Every Maryland assisted living home is licensed at Level 1, 2, or 3 and has discharge triggers — points at which the law requires a transfer to a higher level of care. Ask the director to spell them out for your parent's level. Common triggers include two-person transfers (past Level 3), continuous skilled nursing needs, or behaviors that pose a danger to others. A good home tells you the triggers up front and helps families plan the next move well before it becomes a crisis. An evasive home leaves you to discover the triggers the week of discharge.
17. How do you support a resident transitioning to hospice — do they stay here or move out?
Most Maryland assisted living homes can keep a resident on hospice, working alongside the hospice agency's nurses and aides. The question is how willingly and how well. Ask how many current or recent residents were on hospice, and whether the home has ever had a resident die in their own bed at the home. Families overwhelmingly want the end-of-life period to happen in place, not in an unfamiliar hospice facility. A home that routinely keeps hospice residents until the end is a home that treats aging as a continuum, not as a series of transfers.
18. What is your refund policy on the community fee and the final month if we need to leave?
Community fees — one-time move-in charges — can run $2,000 to $5,000 at many Maryland homes, and refund policies vary wildly. Ask for the refund schedule in writing and read the last-month billing policy carefully. Some homes prorate the final month; others charge a full month plus 30 days' notice. Neither is illegal, but the difference can be several thousand dollars at a moment when the family is already navigating grief or a crisis.
Frequently Asked Questions
How many assisted living homes should I tour before deciding?
Tour at least two or three — ideally one large community and one small home so you can feel the difference. Fewer than two makes comparison impossible; more than five blurs together. Bring the same checklist to each, ask the same questions, and note the answers in the margin. When you spread the pages out afterward, the right home usually identifies itself.
What are the most important questions to ask on a tour?
Staffing ratio day and overnight, who administers medications and what credentials they hold, the home's most recent OHCQ inspection report, the all-in monthly price with every add-on spelled out, and the discharge triggers that would force your parent to move. If a home answers those five specifically — with numbers, names, and documents — the rest usually follows.
Should I tour on a weekday or a weekend?
Tour on a weekday, ideally mid-morning or around lunch. That's when staffing is at its normal level and you can watch a real meal, a real medication pass, and a real transfer. Weekends often run on lower staffing and scripted activity, so they can flatter a home. Come back for a second, shorter visit at a different hour before you sign.

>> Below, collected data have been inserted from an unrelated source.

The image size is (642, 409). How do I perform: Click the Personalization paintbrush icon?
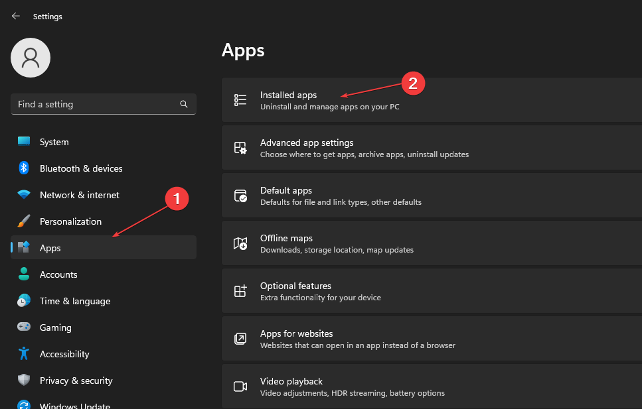24,221
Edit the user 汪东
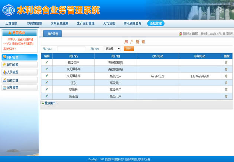This screenshot has height=162, width=234. (x=47, y=82)
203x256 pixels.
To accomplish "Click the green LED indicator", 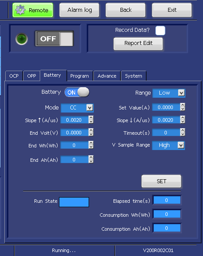I will (21, 39).
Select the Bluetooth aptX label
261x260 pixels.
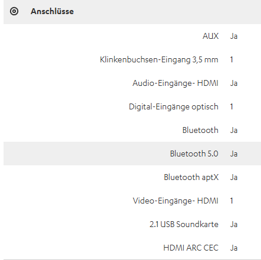coord(191,177)
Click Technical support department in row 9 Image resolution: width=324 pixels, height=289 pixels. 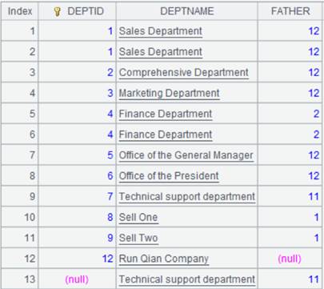click(187, 196)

Can I drop in unannounced to see what a home is really like?
Most licensed Maryland assisted living homes welcome brief, unannounced drop-ins during daytime hours — a good home has nothing to hide. Call from the driveway, explain you're a prospective family, and ask for a 10-minute look. If the home refuses without a scheduled appointment, that is itself a data point. Be considerate: avoid meal times and never enter resident rooms without permission.
What red flags should I watch for on a tour?
A staff member who can't answer basic questions without asking the director; a strong odor in common areas; residents lined up in front of a loud TV with no engagement; refusal to show the most recent OHCQ inspection or discuss deficiency citations; vague pricing answers; or a care director who has been in the role less than six months. Trust your nose and the silence between sentences.